4ª) La humanidad, que no es un sentimiento sino el imperio de la justicia, no consiste en auxiliar a la persona que quiere terminar con su vida, sino en dar a cada uno lo suyo (como señaló el jurista romano Ulpiano), es decir, en dar a cada uno aquello que necesita para que su vida tenga –o siga teniendo– sentido. Una sociedad no es más humana y madura por estar preparada para auxiliar al que desea morir, sino por su capacidad de dar a todos, sin excluir a nadie, aquello que necesitan para mantener la decisión de vivir. Algunos ven la eutanasia como una conquista; yo, en cambio, como un fracaso de la sociedad y un fraude del poder público, incompatible con un Estado de Derecho comprometido con la defensa de los derechos fundamentales –irrenunciables– de todos, y en particular de los más frágiles, de enfermos terminales que padecen una situación de desvalimiento físico y mental, en ocasiones agravada sobre todo por la soledad y la falta de atención. Resulta incongruente que un gobernante justifique la opción eutanásica afirmando que el Estado “ni impone ni obliga”, cuando en otros ámbitos sí lo hace (con acierto), imponiendo sanciones penales y administrativas a quienes pretenden renunciar a determinados derechos fundamentales (relación de trabajo esclava, tráfico de órganos, omisión del deber de usar cinturón o casco en la conducción de vehículos, etc.).

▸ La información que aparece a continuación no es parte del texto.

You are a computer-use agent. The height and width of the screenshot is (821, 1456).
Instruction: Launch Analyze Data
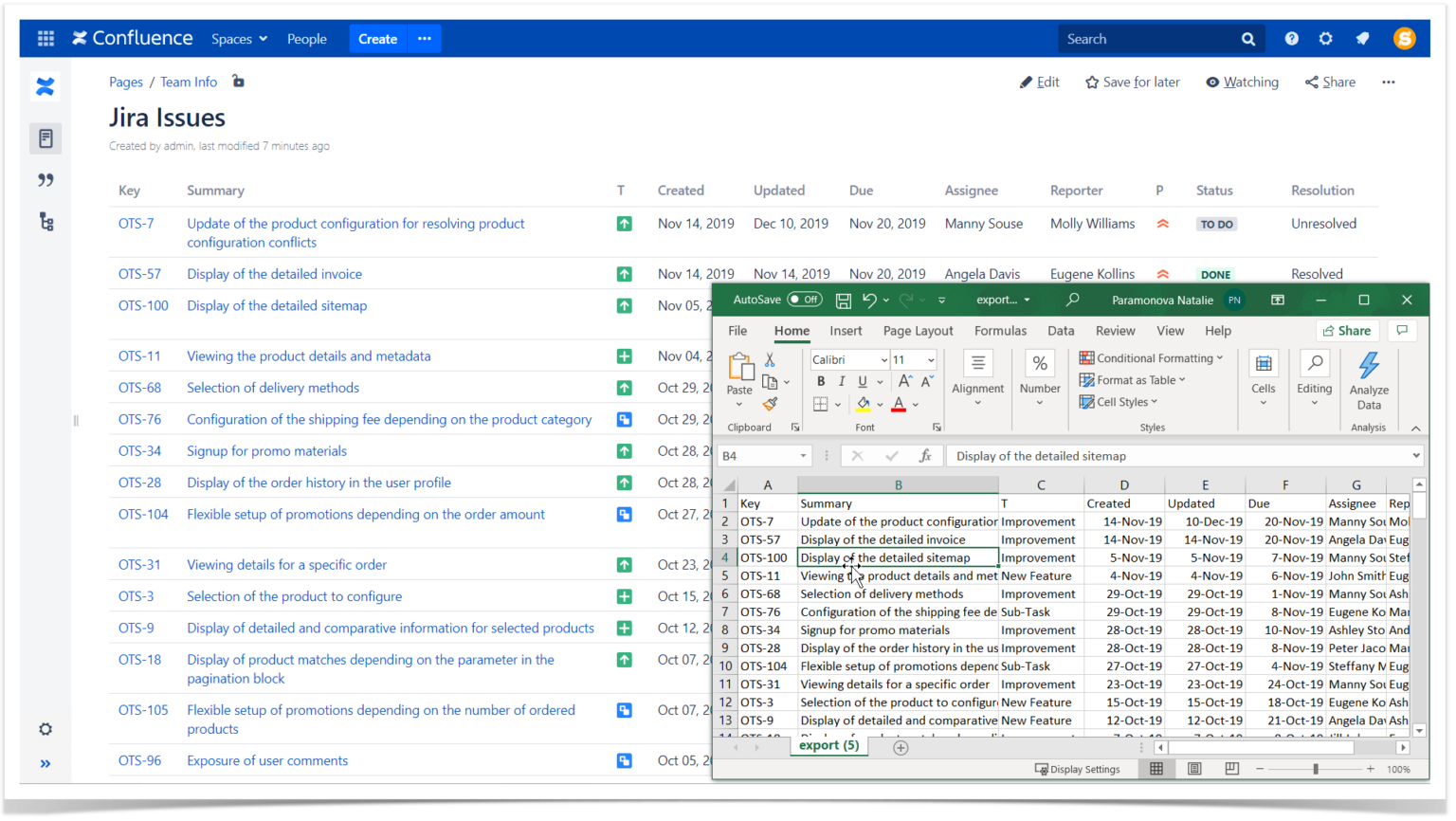click(x=1369, y=379)
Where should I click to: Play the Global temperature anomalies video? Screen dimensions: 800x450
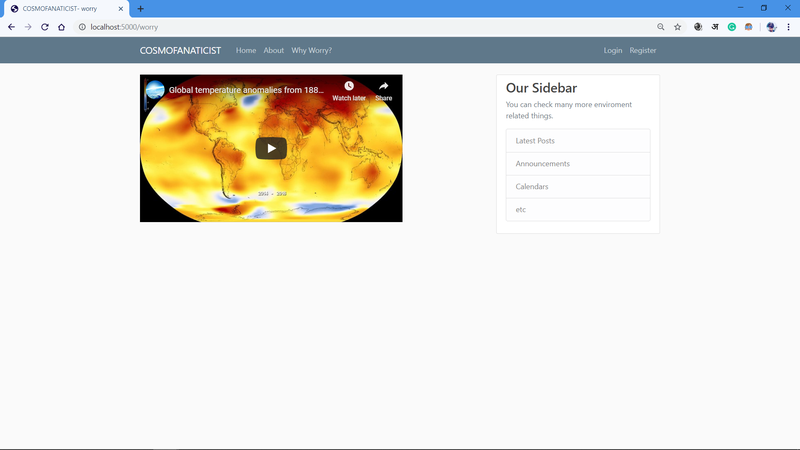point(271,148)
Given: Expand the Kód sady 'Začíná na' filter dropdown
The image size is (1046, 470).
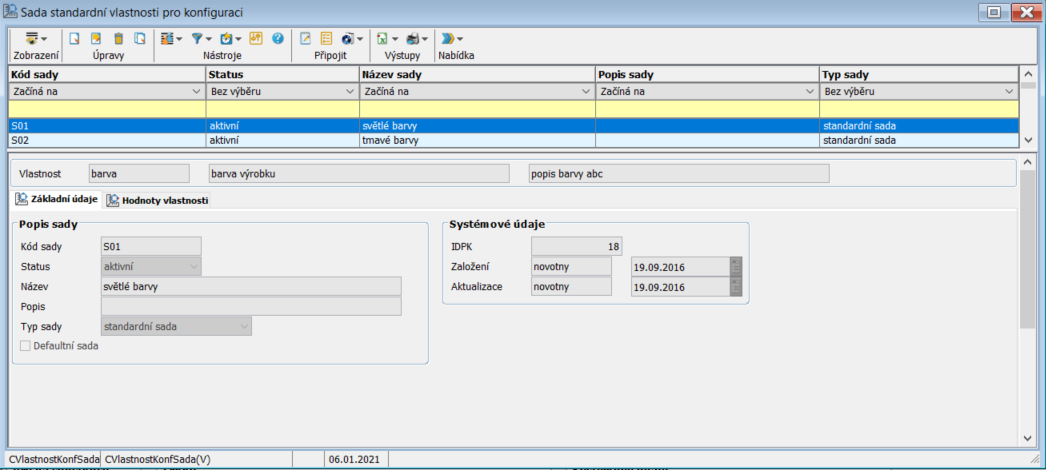Looking at the screenshot, I should 197,91.
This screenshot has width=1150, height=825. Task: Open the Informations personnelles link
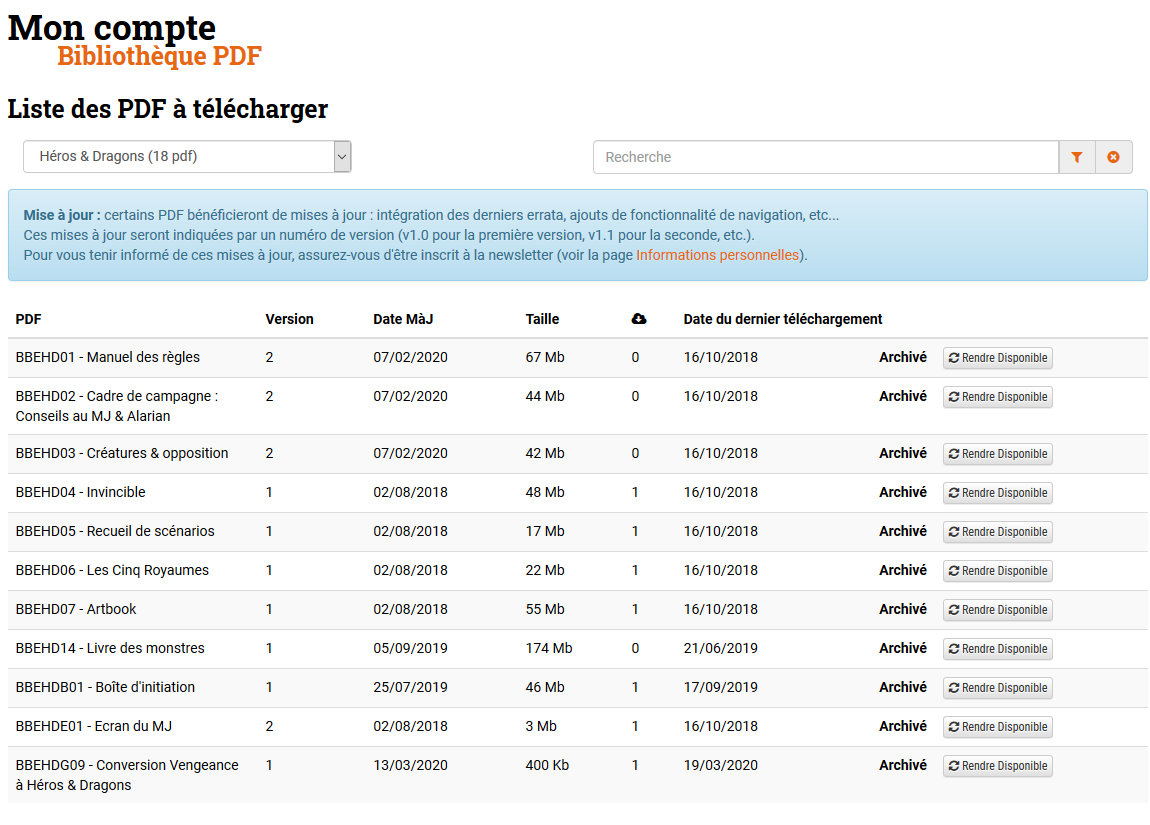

El actual Gobierno ha logrado aprobar una ley que constituye una herramienta idónea de transformación de la sociedad. Si los ciudadanos no hacemos nada para revertir ese proceso, si desde la sociedad civil no logramos combatir su vigencia, acreditando jurídicamente su manifiesta inconstitucionalidad, el derecho a la vida volverá a experimentar un retroceso y una devaluación radical, abocando a nuestro país hacia una pendiente resbaladiza de progresiva deshumanización. Espero que esto no suceda, y que no tengamos que comprobar los efectos letales (en sentido literal) y devastadores de esa ley, ni constatar que hay amores (o desamores) que matan, mientras el Estado se pone de perfil, dejando a su suerte a aquellas personas más vulnerables en el momento más difícil de sus vidas. No creo que merezca aplauso alguno la aprobación de una ley que concede el derecho a morir a alguien que, abatido por el dolor –y quizá la soledad–, ha perdido la ilusión de vivir. Sí merecería ser aplaudida –y sonoramente– la normativa que lograra mantener en todos –porque toda vida humana es valiosa, única e irrenunciable–, la voluntad de seguir viviendo.